A service provider who thinks first of their own self-interest has every incentive to publish content or spread news that pushes for immediate action: more lawsuits filed, more fees. This post does exactly the opposite. It reports an unfavorable ruling, without reassuring comments, without invitations to proceed. Therefore, it can certainly not be considered marketing. If anything, it is uncomfortable information that, frankly, I regret having to publish (nobody likes to come across as a harbinger of bad news) and it costs me financially because it reduces the potential pool of my clients.
Nevertheless, I do it with conviction, because I believe that anyone evaluating legal action in this matter must do so with full awareness of the real risks, not just the opportunities. And the risk here is not just financial, however considerable it may be. In Italy, the principle of ne bis in idem applies: once a final judgment has been issued on a matter (meaning that further levels of judgment, if pursued, in the Court of Appeals and the Court of Cassation, have been exhausted), that same matter cannot be brought back into question. A lawsuit initiated today, in a case law context that is still uncertain and not consolidated, can end in a defeat that forever precludes any future possibility — even if the regulatory or interpretive framework should eventually improve.
And if there were still any doubt about the intent of this post, there is an objective fact that speaks for itself: content like this, which reports unfavorable decisions, systematically gathers far fewer “likes” compared to those where I share positive rulings. It is understandable — nobody likes bad news. But that is precisely why I will continue to publish them. My goal here is not to gather consensus, but to offer complete and honest information to those who find themselves having to make decisions so important for their lives, as well as for their wallets.
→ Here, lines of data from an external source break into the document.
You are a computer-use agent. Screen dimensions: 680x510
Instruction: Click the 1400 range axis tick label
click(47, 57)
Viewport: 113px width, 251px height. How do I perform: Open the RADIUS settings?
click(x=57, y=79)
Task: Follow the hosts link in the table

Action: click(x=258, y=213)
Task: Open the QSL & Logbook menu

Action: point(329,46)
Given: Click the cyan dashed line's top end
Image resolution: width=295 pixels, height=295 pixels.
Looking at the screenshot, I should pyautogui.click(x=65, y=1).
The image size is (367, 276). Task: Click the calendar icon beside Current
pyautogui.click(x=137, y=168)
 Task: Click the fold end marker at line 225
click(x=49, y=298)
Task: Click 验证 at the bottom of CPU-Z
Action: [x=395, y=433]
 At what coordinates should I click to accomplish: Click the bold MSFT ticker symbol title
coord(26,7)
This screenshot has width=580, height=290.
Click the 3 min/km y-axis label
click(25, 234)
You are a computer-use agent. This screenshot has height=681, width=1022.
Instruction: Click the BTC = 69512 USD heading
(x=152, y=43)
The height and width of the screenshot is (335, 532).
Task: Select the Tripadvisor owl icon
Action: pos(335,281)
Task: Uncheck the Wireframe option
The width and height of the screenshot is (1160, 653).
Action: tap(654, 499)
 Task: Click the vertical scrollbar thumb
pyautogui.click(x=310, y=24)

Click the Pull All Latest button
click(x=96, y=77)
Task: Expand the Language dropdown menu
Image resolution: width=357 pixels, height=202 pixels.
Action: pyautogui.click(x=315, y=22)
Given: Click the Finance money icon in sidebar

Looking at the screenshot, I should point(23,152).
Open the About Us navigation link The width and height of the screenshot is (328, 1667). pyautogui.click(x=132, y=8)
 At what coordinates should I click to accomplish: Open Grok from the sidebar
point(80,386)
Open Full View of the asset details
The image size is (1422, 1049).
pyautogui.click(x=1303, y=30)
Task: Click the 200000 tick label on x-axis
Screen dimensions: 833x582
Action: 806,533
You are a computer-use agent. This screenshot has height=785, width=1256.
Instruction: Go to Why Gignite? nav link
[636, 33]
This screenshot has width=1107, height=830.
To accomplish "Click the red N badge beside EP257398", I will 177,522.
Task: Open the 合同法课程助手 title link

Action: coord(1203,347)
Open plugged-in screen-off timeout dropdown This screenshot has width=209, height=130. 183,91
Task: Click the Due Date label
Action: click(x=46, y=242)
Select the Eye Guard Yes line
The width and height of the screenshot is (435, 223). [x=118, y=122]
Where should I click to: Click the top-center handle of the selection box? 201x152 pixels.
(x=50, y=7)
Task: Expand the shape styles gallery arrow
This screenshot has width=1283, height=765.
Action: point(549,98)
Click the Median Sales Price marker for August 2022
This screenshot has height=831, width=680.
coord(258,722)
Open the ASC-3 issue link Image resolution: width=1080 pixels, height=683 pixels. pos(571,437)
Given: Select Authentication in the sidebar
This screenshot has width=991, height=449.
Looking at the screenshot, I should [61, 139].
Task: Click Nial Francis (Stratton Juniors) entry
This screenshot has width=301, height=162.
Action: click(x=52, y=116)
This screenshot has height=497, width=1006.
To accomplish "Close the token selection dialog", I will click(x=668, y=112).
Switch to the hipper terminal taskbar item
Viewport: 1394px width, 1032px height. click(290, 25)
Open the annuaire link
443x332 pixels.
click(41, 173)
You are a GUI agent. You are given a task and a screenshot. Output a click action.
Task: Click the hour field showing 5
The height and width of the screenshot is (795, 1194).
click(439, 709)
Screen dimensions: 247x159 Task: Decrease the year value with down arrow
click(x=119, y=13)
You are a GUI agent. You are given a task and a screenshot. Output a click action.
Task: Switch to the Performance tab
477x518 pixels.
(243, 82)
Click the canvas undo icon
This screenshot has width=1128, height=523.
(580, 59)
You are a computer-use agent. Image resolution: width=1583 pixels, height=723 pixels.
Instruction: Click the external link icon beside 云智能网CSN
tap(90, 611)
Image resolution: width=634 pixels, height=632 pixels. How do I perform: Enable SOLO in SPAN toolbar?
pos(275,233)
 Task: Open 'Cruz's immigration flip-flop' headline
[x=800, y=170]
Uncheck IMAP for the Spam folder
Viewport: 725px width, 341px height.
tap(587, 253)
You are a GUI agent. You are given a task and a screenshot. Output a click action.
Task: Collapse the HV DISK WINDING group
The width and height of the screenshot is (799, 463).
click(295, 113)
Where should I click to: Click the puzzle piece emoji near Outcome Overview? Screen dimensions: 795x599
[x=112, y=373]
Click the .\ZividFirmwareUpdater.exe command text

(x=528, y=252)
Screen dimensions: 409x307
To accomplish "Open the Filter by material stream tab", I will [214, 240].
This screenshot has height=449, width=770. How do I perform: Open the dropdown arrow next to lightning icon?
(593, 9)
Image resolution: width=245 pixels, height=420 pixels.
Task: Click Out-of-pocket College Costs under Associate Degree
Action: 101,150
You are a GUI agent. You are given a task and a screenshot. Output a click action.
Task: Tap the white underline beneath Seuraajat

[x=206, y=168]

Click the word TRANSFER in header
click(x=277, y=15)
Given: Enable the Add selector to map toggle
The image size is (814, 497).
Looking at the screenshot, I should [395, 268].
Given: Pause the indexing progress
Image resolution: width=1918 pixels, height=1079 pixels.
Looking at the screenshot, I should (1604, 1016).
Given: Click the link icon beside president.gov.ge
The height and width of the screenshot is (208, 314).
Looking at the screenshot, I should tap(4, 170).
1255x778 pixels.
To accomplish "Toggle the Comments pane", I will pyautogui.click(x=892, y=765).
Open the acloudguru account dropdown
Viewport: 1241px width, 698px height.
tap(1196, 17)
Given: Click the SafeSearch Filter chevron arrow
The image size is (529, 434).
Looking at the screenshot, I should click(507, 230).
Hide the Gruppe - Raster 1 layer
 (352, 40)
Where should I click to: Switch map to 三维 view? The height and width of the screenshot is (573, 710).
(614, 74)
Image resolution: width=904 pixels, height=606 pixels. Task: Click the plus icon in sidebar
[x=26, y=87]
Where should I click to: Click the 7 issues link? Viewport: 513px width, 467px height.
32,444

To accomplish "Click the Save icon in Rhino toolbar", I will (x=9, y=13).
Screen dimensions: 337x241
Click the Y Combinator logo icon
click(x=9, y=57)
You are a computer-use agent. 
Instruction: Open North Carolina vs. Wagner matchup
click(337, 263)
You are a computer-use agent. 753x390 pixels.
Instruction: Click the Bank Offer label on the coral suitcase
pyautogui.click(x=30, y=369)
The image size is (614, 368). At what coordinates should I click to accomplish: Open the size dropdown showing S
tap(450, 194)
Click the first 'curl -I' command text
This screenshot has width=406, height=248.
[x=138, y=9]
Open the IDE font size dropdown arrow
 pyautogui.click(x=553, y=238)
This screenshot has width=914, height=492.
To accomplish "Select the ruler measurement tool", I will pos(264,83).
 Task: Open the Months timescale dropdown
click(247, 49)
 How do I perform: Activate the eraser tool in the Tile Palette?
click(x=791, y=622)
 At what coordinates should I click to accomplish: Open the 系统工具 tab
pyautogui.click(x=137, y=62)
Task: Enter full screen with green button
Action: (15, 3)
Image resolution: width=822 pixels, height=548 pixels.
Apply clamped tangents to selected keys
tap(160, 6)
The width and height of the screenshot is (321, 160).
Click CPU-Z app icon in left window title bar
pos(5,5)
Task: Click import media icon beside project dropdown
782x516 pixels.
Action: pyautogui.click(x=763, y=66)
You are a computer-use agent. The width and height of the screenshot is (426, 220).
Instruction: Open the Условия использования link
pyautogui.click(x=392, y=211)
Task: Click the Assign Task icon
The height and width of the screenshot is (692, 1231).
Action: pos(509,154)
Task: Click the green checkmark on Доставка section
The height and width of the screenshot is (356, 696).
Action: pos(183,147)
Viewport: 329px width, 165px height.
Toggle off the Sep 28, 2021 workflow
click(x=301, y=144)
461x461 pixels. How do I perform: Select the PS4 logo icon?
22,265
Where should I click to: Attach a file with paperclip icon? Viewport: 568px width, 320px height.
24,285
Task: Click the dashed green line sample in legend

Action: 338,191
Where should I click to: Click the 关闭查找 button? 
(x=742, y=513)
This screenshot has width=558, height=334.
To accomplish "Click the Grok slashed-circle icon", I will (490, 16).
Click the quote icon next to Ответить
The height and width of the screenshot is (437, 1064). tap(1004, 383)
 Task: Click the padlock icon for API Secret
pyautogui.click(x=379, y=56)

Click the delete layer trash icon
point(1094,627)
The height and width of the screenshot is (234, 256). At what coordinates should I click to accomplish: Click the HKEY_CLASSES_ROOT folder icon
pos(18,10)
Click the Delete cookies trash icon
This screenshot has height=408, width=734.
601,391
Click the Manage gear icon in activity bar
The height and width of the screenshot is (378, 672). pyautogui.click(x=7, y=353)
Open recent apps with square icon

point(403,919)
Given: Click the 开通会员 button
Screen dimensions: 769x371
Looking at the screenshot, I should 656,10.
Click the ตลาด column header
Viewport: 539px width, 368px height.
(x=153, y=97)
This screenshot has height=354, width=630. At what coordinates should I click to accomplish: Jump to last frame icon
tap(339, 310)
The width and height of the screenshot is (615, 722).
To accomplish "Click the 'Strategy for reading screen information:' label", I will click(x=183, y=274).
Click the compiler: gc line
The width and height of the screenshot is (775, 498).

And information that omits (or minimizes) risks is not information: it is misleading advertising, against which, among other things, the client has numerous protective tools provided by our legal system (we will return to this soon).
As for the observation about the nuances between cases, I take the point: “Is this finality not over-simplified, when there are nuances between cases and the recent Cassazione ruling on consular inaccessibility?” — but perhaps I was not sufficiently clear on a fundamental aspect: everything I reported in the post is not my personal opinion, let alone strategic guidance. They are the judge’s statements, reported in the most objective way possible, without additions or interpretations.
My only personal contribution — and I reiterate it — remains the invitation to exercise the utmost caution and prudence before undertaking any action.